Страница 18 из 19
В старших классах литературу и русский язык нам преподавала Дина Андреевна Обухова (ударение на первом слоге, о чем она сама весьма сожалела). Нрав у Дины Андреевны был далеко не слабенький, характер решительный. Все идиллические поблажки и проявления самодеятельности она категорически пресекала. У нее была одна цель: подготовить нас к выпускному экзамену так, чтобы написали наши сочинения в соответствии со всеми требуемыми стандартами. Она сама составляла планы сочинений и требовала, чтобы мы писали их по ее планам. Надо сказать, что ее требования были вполне ясными и разумными. Для тех, кто просто хотел успешно преодолеть экзамен, этого было вполне достаточно, но мне в ее рамках было тесновато.
Выпускные экзамены, как и полагается, начались первого июня. Вскрыли пакеты, пришедшие из РОНО или ГОРОНО, и оказалось, что нам предлагаются такие темы: лирика Лермонтова, образы молодежи в романе «Молодая гвардия» и какая-то свободная тема, сейчас не вспомню.
Разумеется, я выбрала лирику Лермонтова. Кроме меня, эту тему выбрали только две девочки. Большинство писали сочинение по «Молодой гвардии». Одной девочке, претендентке на золотую медаль, выбравшей свободную тему, Дина Андреевна сказала прямым текстом, что выше тройки она у нее не получит, велела отставить эту муру и писать сочинение по Фадееву. Мой выбор она одобрила.

ЧТО НУЖНО СДЕЛАТЬ ->
A. Верните отрывок из воспоминаний о школе, начиная со слов «Выпускные экзамены, как» и продолжая до слов «сейчас не вспомню.» включительно.
B. Кто, согласно воспоминаниям о школе, преподавал литературу и русский язык в старших классах?
C. Напишите продолжение воспоминаний о школе, которое следует сразу за последним приведенным предложением.

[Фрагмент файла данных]
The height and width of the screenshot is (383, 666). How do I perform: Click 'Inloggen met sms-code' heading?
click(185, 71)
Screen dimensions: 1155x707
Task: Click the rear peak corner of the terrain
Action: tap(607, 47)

ИТОГОВЫЕ ОТВЕТЫ ->
A.
Выпускные экзамены, как и полагается, начались первого июня. Вскрыли пакеты, пришедшие из РОНО или ГОРОНО, и оказалось, что нам предлагаются такие темы: лирика Лермонтова, образы молодежи в романе «Молодая гвардия» и какая-то свободная тема, сейчас не вспомню.

B. Дина Андреевна Обухова.

C.
В результате в нашем выпуске оказались две золотые медалистки (обе – дочки наших преподавателей по труду и домоводству, очень умненькие и старательные девочки) и четыре серебряных: Лена Баранова (одна из хорошеньких писклей), Лена Богатикова, очень умная и очень некрасивая девочка, которая перешла в нашу школу уже в седьмом классе, и мы с Наташей Бородиновой. Умница и аккуратистка Наташа чуть не дотянула до золотой медали: по русскому языку у нее была четверка.
Но мы не расстраивались: условия приема в институт и для золотых, и для серебряных медалистов были одинаковыми. Надо было сдать первый экзамен на пятерку, вот и все. Ну, а если на четверку и ниже, то надо было сдавать экзамен на общих основаниях.
Наконец настал этот великий день, когда нам вручили наши аттестаты зрелости, а потом начался собственно выпускной вечер. Все девочки пришли на этот вечер невообразимо красиво и нарядно одетые и причесанные, с подведенными глазками и припудренными носиками. Все они сразу стали выглядеть старше: это были уже не девочки, а вполне взрослые барышни. Все мы надели туфельки на высоких тонких каблуках, даже я. У меня были не туфли, а красивые босоножки, но они были открытыми только сзади и выглядели, как туфельки.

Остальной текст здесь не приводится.